A loudspeaker has a circular opening with a radius of \(0.0950 \mathrm{~m} .\) The electrical power needed to operate the speaker is \(25.0 \mathrm{~W}\). The average sound intensity at the opening is \(17.5 \mathrm{~W} / \mathrm{m}^{2}\). What percentage of the electrical power is converted by the speaker into sound power?

Short Answer

Expert verified
About 1.981% of the electrical power is converted into sound power.

Step by step solution

01

Calculate the Area of the Speaker's Opening

The first step is to calculate the area of the circular opening of the speaker using the formula for the area of a circle, which is \( A = \pi r^2 \).

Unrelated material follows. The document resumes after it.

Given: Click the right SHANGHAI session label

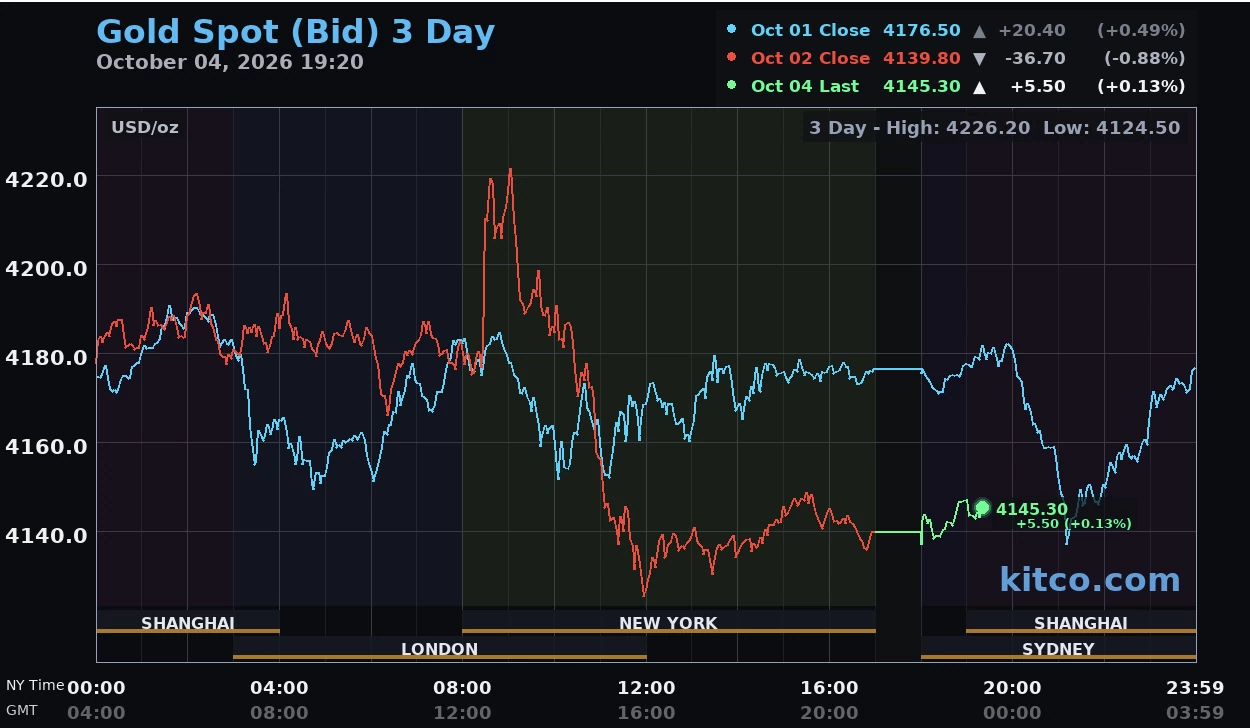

Given the radius \( r = 0.0950 \; \text{m} \), we substitute the value into the formula:\[ A = \pi (0.0950)^2 \approx 0.0283 \; \text{m}^2 \]
02

Determine the Sound Power Produced by the Speaker

Using the sound intensity \( I = 17.5 \; \text{W/m}^2 \) and the area of the opening \( A \), the sound power \( P_{\text{sound}} \) can be calculated by multiplying the intensity by the area:\[ P_{\text{sound}} = I \times A = 17.5 \; \text{W/m}^2 \times 0.0283 \; \text{m}^2 \approx 0.49525 \; \text{W} \]
03

Calculate the Percentage of Electrical Power Converted to Sound

The percentage of electrical power converted into sound power is given by dividing the sound power \( P_{\text{sound}} \) by the total electrical power \( P_{\text{electrical}} = 25.0 \; \text{W} \) and then multiplying by 100%:\[ \text{Percentage} = \left( \frac{P_{\text{sound}}}{P_{\text{electrical}}} \right) \times 100 = \left( \frac{0.49525}{25.0} \right) \times 100 \approx 1.981 \% \]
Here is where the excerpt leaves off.